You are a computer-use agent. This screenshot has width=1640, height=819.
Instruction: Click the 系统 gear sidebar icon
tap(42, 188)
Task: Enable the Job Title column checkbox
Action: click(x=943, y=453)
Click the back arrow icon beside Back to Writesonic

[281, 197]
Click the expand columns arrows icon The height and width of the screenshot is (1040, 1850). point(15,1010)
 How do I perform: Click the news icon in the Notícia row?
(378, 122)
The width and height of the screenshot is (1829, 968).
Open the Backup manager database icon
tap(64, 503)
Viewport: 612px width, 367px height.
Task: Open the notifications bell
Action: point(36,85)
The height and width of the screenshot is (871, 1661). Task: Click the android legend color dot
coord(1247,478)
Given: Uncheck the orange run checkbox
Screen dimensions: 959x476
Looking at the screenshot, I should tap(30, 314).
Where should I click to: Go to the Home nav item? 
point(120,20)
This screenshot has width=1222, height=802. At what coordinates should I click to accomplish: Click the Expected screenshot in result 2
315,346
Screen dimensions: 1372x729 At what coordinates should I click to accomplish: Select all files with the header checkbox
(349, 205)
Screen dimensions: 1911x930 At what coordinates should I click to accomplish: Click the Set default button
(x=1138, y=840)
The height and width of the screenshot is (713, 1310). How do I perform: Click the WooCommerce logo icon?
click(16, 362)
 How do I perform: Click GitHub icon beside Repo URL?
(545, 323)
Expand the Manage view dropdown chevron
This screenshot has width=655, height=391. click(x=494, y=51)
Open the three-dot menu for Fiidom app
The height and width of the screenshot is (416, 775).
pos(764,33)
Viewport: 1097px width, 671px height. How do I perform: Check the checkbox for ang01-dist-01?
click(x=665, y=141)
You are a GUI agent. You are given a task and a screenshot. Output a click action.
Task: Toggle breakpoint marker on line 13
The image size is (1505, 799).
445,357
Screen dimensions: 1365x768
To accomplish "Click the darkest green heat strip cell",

◆ ◆ ◆

Instructions to follow
Locate "Screen dimensions: 1911x930" in the material, then quote the line that contains it and all lines after it through the final one.

Written reply
Screen dimensions: 1911x930 At what coordinates should I click to accomplish: Click the Set default button
(x=1138, y=840)
The height and width of the screenshot is (713, 1310). How do I perform: Click the WooCommerce logo icon?
click(16, 362)
 How do I perform: Click GitHub icon beside Repo URL?
(545, 323)
Expand the Manage view dropdown chevron
This screenshot has width=655, height=391. click(x=494, y=51)
Open the three-dot menu for Fiidom app
The height and width of the screenshot is (416, 775).
pos(764,33)
Viewport: 1097px width, 671px height. How do I perform: Check the checkbox for ang01-dist-01?
click(x=665, y=141)
You are a GUI agent. You are given a task and a screenshot. Output a click action.
Task: Toggle breakpoint marker on line 13
The image size is (1505, 799).
445,357
Screen dimensions: 1365x768
To accomplish "Click the darkest green heat strip cell",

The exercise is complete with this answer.